◆ **Source excerpt**
Cleo Laine sang about September in the rain, and some threatening skies in late morning gave us a bit of concern; but then, like Cleo, the rain forgot the script and skatted off somewhere else leaving us with an afternoon of hazy sunshine to enjoy a game against our old pals the French House.
Skipper Dave Stead lost the toss and opposing captain Johnny Spitfire invited us to field. Lots of start times had been bandied about for this game eventually settling on 2pm. Jeff arrived bang on 2pm and was still ahead of Nick and Lord Fakenham, the former giving the Ambassador a run out in the early Autumn sunshine. Dear old fellow in his braided uniform with a handlebar moustache (no not really – I’m referring to Nick’s car, the Duckmobile).
Chris Packham opened from the Finchley end, finding a length and keeping the batting in check whilst at the other end Roger opened for the second consecutive week and his extravagant inswing meant the batsmen were finding difficulty laying a bat on the ball. The pressure told in Chris’ second over, Jordan trapped right in front of middle stump. Poor old Johnny (umpiring) had no option but to send his team mate back to the bench. Reg then shaped up well as the other French House opener Ash was starting to get into his stride – but then got under a cover drive, the skipper making the catch look simpler than it was to give Chris his second wicket. In the meantime the French’s own Chris was so desperate to escape Roger’s guided missiles a second run was attempted to Nick; Dead-Eye Duckett took careful aim and threw down the stumps with a bullet-like throw. “I pity the fool that takes a chance on my arm” he said, removing his cap and showing off his new mohican haircut as his heavy medallion glinted in the afternoon sun.

◆ **Entries shown**
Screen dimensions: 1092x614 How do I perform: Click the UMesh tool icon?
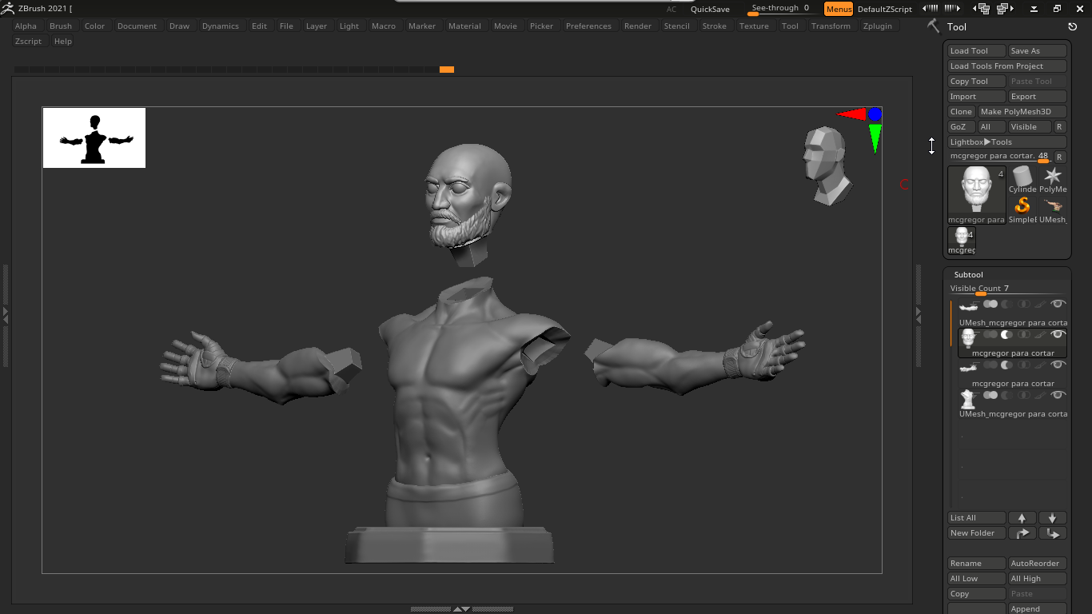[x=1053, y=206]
...
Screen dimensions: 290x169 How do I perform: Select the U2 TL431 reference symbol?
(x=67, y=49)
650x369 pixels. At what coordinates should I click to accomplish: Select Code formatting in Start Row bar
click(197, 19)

◆ **Challenge 1**
In the match report, what start time was finally agreed for the game?
◆ **Challenge 2**
Name every French House batsman whose dismissal the match report describes.

◆ **Task answer 1**
2pm

◆ **Task answer 2**
Jordan, Ash, and the French House's own Chris